» **The problem**
In the text about the USA Pro Challenge in Aspen, reproduce the passage starting with "These are valid" and going on through "4 p.m. Tuesday.".

» **Given text**
····················

It’s evident that the USA Pro Challenge cycling race has fans on both sides of the aisle, based on the opinions espoused on these very pages.

The biggest complaint about the bike race centers around the inconvenience it imposed — chiefly on commuters because of detours and road closures and on retailers because of the lack of foot traffic.

These are valid complaints and shouldn’t be dismissed simply by labeling them more criticism and bellyaching from Aspen’s cantankerous lot. Aspen’s business community and residents deserve to be heard about this, and they’ll get their chance in a work session with the City Council at 4 p.m. Tuesday.



Even so, if the Pro Challenge were in Aspen for three, four or five days, these complaints would stand a greater chance of resonating with us. But it was just here for a day and a half this year, for a day and a half last year and one day in 2011, its inaugural year.

So, over three years, the bike race has taken Aspen hostage for a combined four days.




Aspen, in the summers especially, is a resort town driven by events. Food & Wine Classic, the two Jazz Aspen-Snowmass music festivals, the Aspen Music Festival, Aspen Ideas Festival, the list goes on. We’ve been the proud — and sometimes tolerant — hosts of the Winter X Games, as well. Granted, none of these events shut down the town like the Pro Challenge, but again, we’re talking about a spectacle that has occupied Aspen, as we said earlier, for four days over the past three years.

Has the Pro Challenge been an example of perfection in Aspen? No, and the same can be said for the other big events, from the lengthy wait for the public buses after the Labor Day Festival concerts end (and sometimes the beer lines during the shows), to the few lowbrow crimes associated with the X Games, to the exclusivity on display at Food & Wine.

We can find fault with all of these events, if we really try.

But think about the upside of the Pro Challenge, and we’re not talking just about the positive exposure it generates. It also brings a festive atmosphere to Aspen streets during one of the final weeks of the high summer season, not to mention some of the best endurance athletes (drug-free, we dearly hope) in the world. Aspen’s energy level is on par, or arguably higher, with the Fourth of July. We see that as a good thing.

For sure, there are areas of the Pro Challenge where some compromise and improvements can be made. The same can be said for any big-time events in their infancy. We encourage attendees of Tuesday’s work session to leave nothing off the table, and we ask City Council members to keep their ears open.

But whatever transpires, there’s no reason why Aspen shouldn’t be a mainstay on the USA Pro Challenge map. We would hate to see such an event slip away because it posed a day’s worth of hassles that could be mended by joining in on the fun.

····················

» **Available data**
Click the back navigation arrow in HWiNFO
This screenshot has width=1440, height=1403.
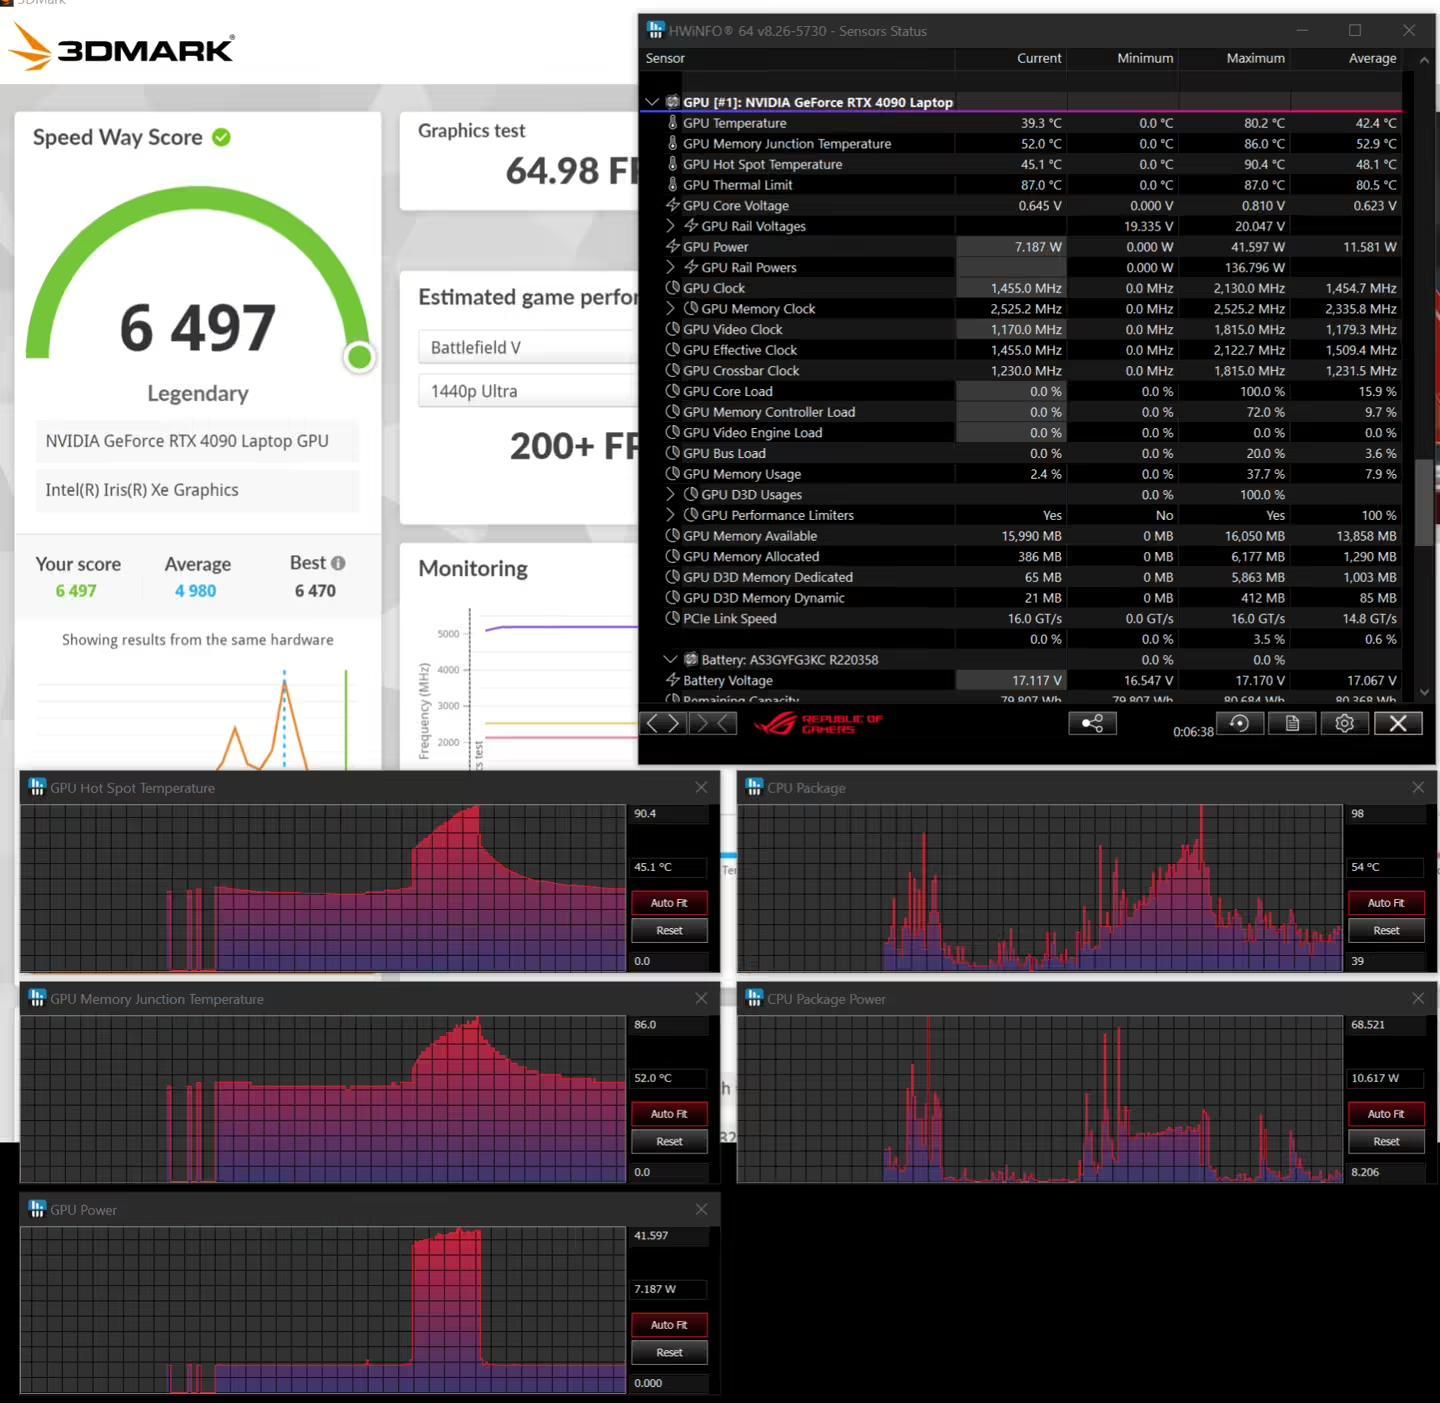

····················

» **Response to the task**
These are valid complaints and shouldn’t be dismissed simply by labeling them more criticism and bellyaching from Aspen’s cantankerous lot. Aspen’s business community and residents deserve to be heard about this, and they’ll get their chance in a work session with the City Council at 4 p.m. Tuesday.